Aim of the task:
Working through the data below, reproduce word for word the line with "Task: Open the 书签 tab in navigation pane" and every line after it, both ends included, and omit the pictures.

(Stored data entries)
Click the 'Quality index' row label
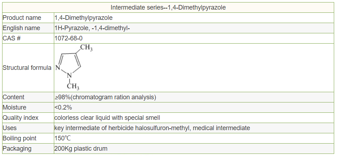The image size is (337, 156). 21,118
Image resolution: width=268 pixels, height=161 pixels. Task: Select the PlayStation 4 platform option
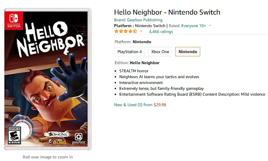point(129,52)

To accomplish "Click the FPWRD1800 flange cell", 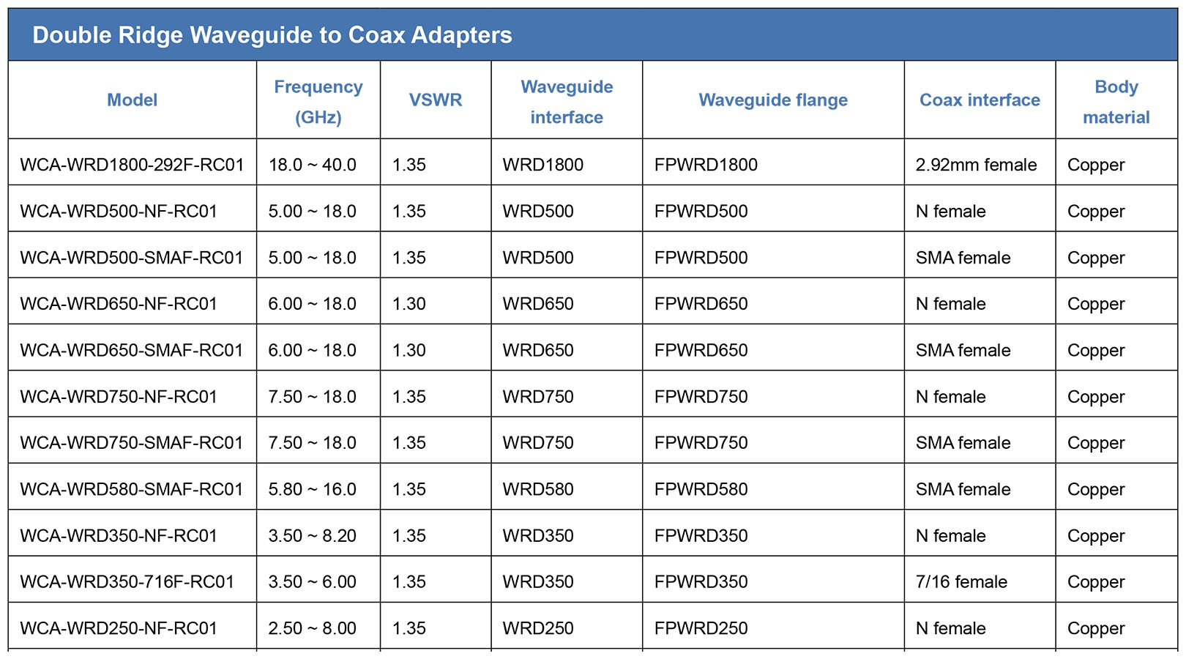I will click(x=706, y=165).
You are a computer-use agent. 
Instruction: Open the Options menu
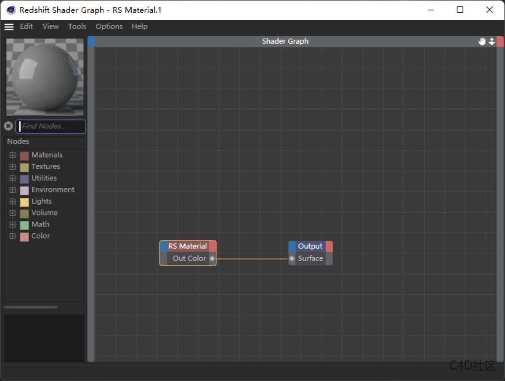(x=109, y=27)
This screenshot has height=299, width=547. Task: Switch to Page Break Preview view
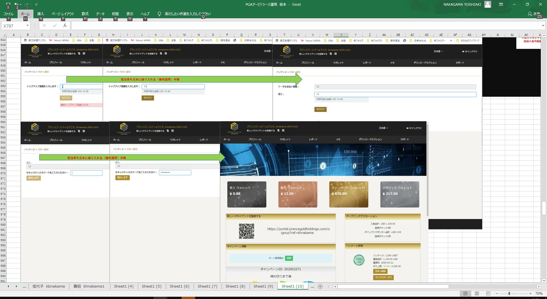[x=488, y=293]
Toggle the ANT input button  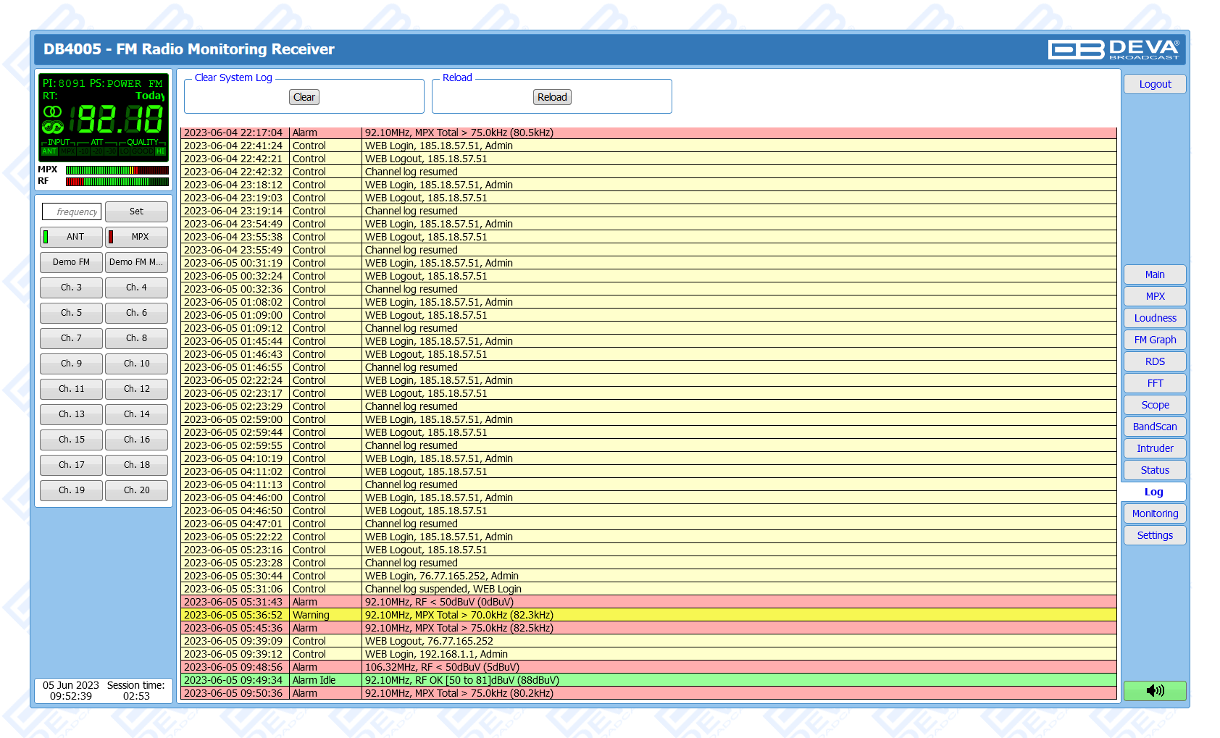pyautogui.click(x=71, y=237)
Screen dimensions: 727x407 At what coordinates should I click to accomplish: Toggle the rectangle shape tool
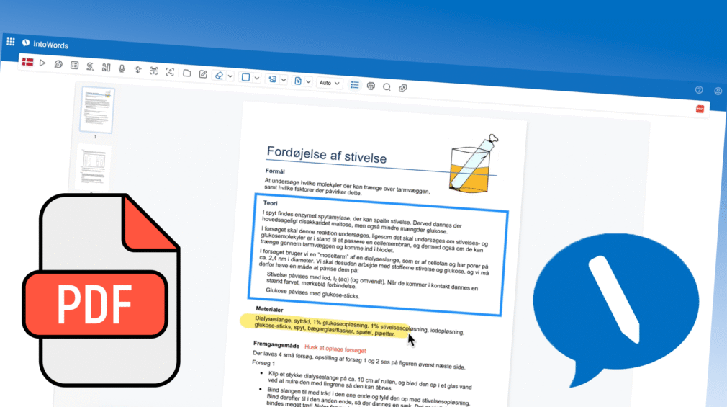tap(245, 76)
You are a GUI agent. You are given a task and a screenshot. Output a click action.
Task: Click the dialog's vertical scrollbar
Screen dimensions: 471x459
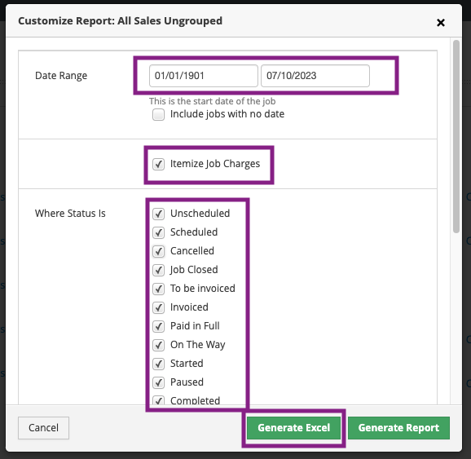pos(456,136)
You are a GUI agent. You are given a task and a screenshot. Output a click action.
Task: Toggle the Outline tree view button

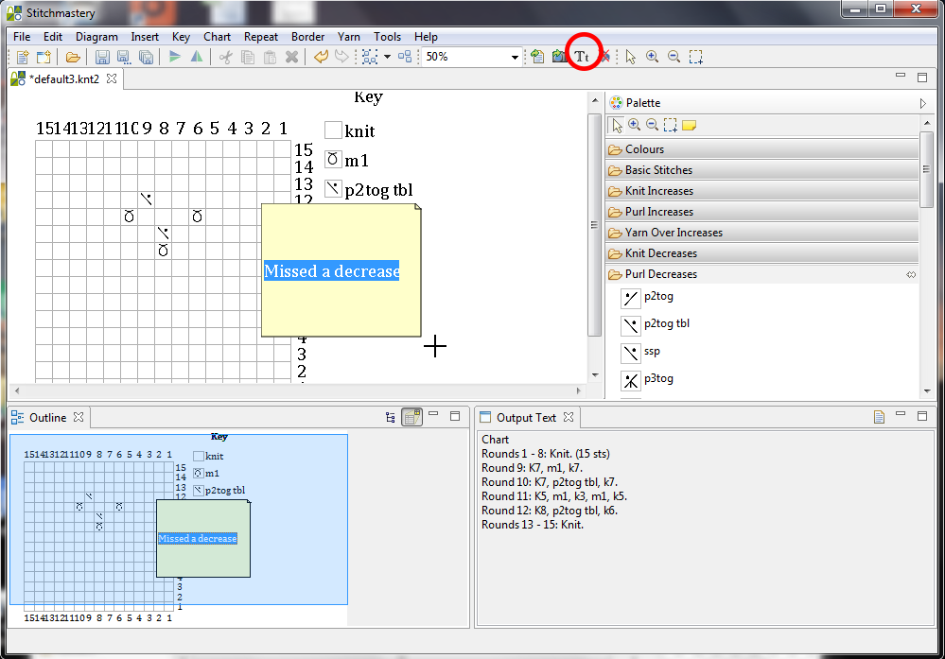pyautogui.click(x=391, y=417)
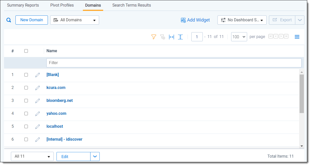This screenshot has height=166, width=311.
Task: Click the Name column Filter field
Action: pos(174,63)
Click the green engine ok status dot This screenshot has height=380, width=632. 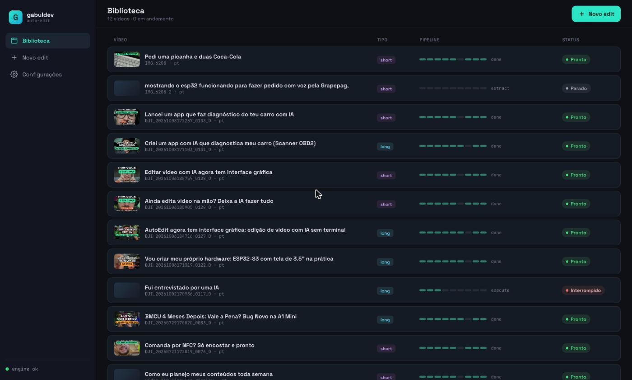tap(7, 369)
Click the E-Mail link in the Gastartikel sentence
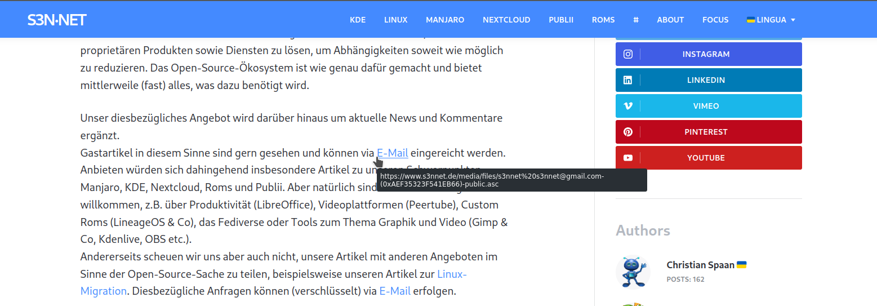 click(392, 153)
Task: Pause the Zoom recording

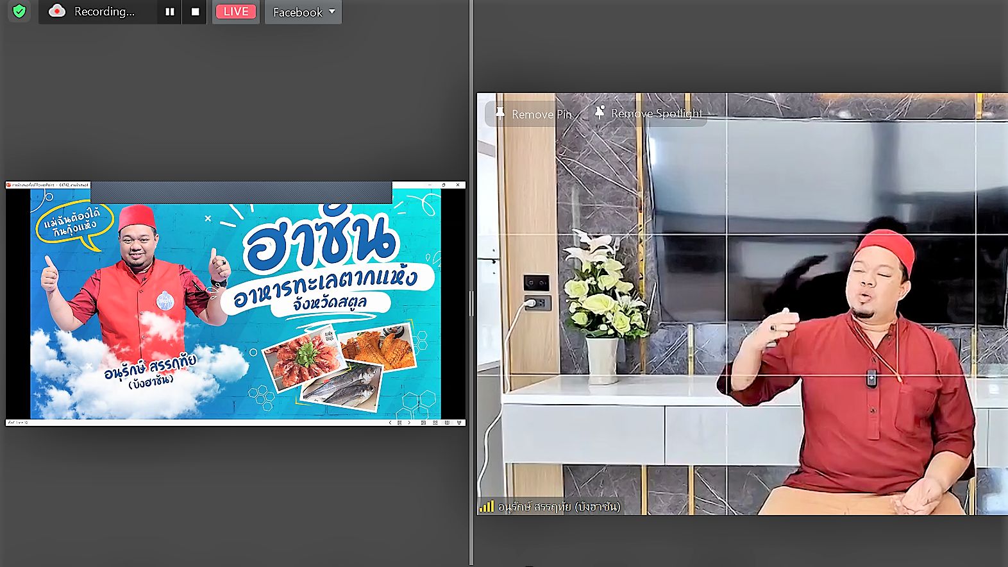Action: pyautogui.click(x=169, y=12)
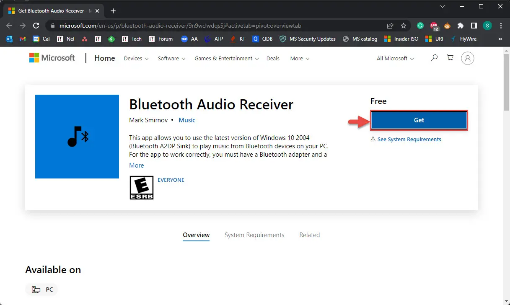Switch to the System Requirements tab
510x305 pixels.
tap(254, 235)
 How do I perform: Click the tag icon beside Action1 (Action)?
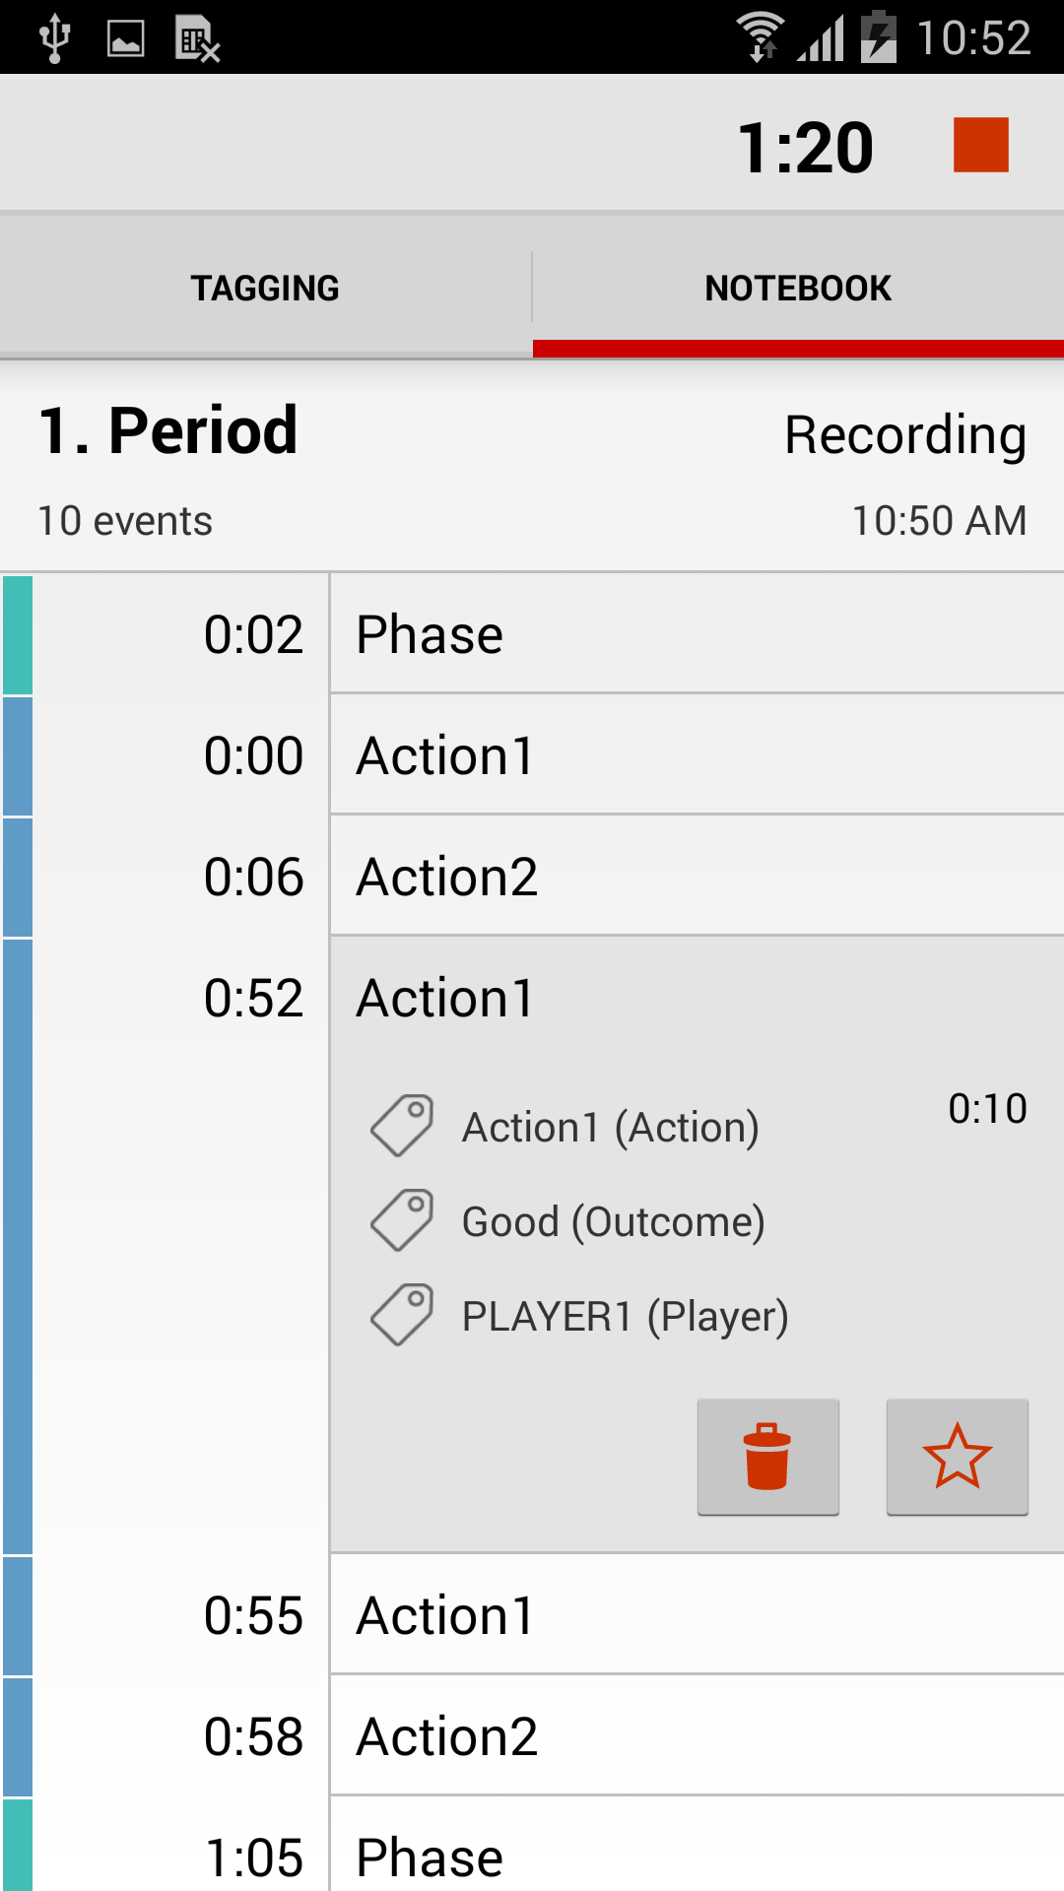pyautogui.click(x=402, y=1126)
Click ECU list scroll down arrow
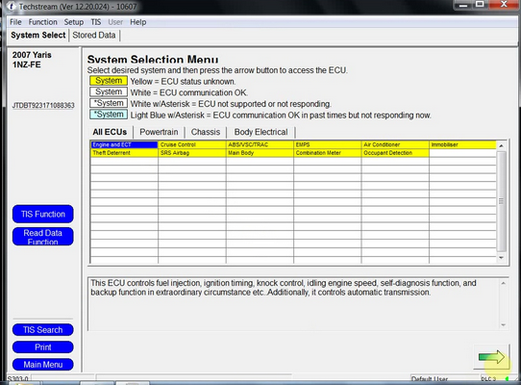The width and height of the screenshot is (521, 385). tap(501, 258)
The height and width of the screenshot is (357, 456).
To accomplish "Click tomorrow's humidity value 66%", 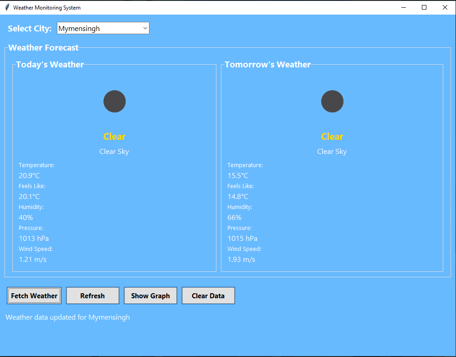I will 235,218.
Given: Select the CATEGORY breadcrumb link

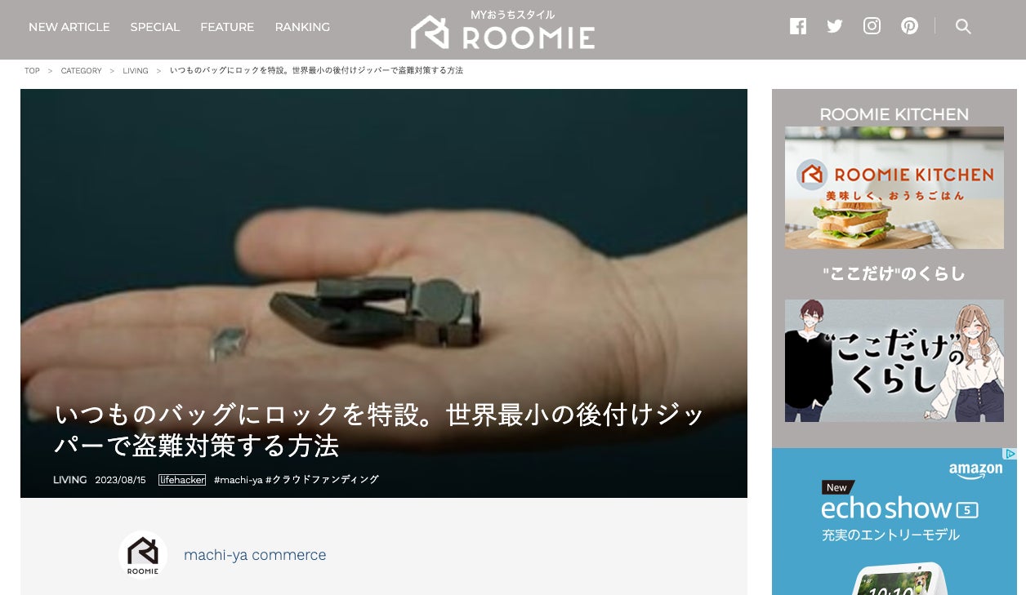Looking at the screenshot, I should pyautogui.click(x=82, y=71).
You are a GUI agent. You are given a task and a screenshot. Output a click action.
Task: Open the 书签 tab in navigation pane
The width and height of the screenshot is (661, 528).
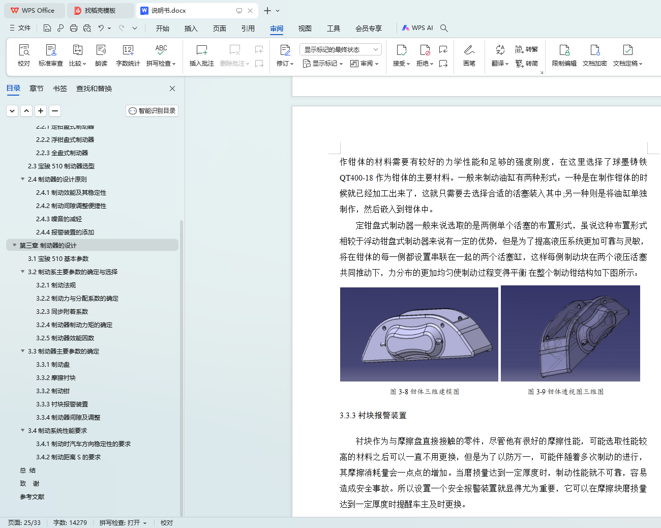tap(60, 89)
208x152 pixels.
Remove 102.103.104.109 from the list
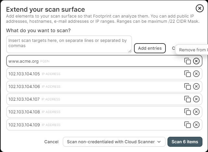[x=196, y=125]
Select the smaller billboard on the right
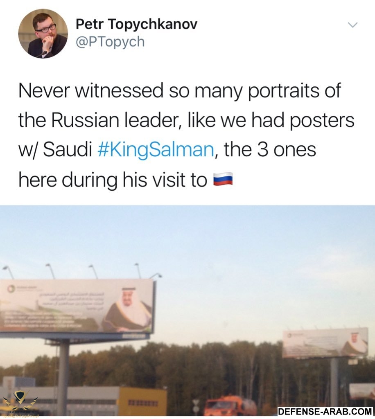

Expected answer:
Task: Open the 书签 tab in navigation pane
The width and height of the screenshot is (661, 528).
tap(60, 89)
208x152 pixels.
Remove 102.103.104.109 from the list
[x=196, y=125]
Select the smaller billboard on the right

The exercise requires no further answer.